▶ **Exercise requirements**
Starting at the line with "Screen dimensions: 1873x909", retype each line exactly up to and including the final line of the records below.

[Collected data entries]

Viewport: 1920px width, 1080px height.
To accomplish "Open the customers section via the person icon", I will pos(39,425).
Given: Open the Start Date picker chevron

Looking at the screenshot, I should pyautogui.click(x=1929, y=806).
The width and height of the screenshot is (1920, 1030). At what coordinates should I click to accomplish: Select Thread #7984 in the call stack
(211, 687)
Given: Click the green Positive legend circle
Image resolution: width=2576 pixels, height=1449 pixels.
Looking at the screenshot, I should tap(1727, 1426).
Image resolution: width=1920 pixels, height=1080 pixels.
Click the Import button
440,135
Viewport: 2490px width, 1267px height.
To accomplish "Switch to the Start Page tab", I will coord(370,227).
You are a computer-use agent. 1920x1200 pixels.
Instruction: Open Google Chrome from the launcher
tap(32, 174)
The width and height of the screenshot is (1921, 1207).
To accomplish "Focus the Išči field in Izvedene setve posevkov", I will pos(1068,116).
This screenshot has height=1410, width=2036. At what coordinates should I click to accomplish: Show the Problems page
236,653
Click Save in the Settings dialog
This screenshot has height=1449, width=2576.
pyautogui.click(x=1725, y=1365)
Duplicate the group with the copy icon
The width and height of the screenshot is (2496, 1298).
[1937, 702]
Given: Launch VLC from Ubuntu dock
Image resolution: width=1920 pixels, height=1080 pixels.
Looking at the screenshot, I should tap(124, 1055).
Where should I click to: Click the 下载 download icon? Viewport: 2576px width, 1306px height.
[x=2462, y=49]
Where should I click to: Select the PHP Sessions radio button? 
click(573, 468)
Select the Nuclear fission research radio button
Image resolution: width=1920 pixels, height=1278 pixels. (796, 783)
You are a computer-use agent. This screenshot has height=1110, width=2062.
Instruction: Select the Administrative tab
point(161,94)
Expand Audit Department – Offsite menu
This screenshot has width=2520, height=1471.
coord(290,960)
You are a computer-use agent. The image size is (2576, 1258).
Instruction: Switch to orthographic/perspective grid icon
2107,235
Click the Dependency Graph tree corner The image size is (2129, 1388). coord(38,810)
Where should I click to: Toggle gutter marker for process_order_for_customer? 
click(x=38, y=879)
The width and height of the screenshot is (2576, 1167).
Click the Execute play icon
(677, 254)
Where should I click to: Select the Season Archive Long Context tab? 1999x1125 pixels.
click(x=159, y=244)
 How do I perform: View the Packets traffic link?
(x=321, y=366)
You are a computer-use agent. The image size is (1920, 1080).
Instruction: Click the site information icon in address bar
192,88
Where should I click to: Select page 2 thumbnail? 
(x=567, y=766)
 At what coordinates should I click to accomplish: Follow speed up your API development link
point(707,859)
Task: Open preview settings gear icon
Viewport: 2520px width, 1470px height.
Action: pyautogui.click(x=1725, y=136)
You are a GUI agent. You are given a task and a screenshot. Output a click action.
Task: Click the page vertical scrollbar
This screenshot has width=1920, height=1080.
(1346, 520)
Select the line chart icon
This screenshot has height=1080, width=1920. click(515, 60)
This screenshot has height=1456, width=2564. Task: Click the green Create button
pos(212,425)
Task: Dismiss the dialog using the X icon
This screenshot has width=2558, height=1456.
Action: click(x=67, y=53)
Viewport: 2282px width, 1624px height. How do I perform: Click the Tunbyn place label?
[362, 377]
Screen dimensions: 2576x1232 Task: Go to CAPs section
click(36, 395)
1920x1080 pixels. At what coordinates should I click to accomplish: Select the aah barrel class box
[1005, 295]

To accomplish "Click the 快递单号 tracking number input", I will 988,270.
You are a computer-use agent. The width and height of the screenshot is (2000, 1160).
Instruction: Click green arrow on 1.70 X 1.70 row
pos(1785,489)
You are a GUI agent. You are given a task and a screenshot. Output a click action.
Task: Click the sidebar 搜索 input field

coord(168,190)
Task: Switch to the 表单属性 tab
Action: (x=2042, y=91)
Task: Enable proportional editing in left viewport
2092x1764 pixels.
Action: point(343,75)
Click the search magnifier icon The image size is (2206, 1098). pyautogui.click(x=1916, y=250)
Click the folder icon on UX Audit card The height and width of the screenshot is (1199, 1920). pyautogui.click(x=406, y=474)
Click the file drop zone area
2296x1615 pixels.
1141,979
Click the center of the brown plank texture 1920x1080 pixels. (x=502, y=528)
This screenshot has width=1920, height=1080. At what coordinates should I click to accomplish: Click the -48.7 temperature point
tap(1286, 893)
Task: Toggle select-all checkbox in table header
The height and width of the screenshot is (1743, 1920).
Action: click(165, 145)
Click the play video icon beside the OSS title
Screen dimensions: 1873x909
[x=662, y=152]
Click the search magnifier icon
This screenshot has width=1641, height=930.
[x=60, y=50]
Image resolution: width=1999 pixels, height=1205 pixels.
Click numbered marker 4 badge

▶ **Response to this exercise**
Screen dimensions: 1873x909
[x=662, y=152]
Click the search magnifier icon
This screenshot has width=1641, height=930.
[x=60, y=50]
Image resolution: width=1999 pixels, height=1205 pixels.
Click numbered marker 4 badge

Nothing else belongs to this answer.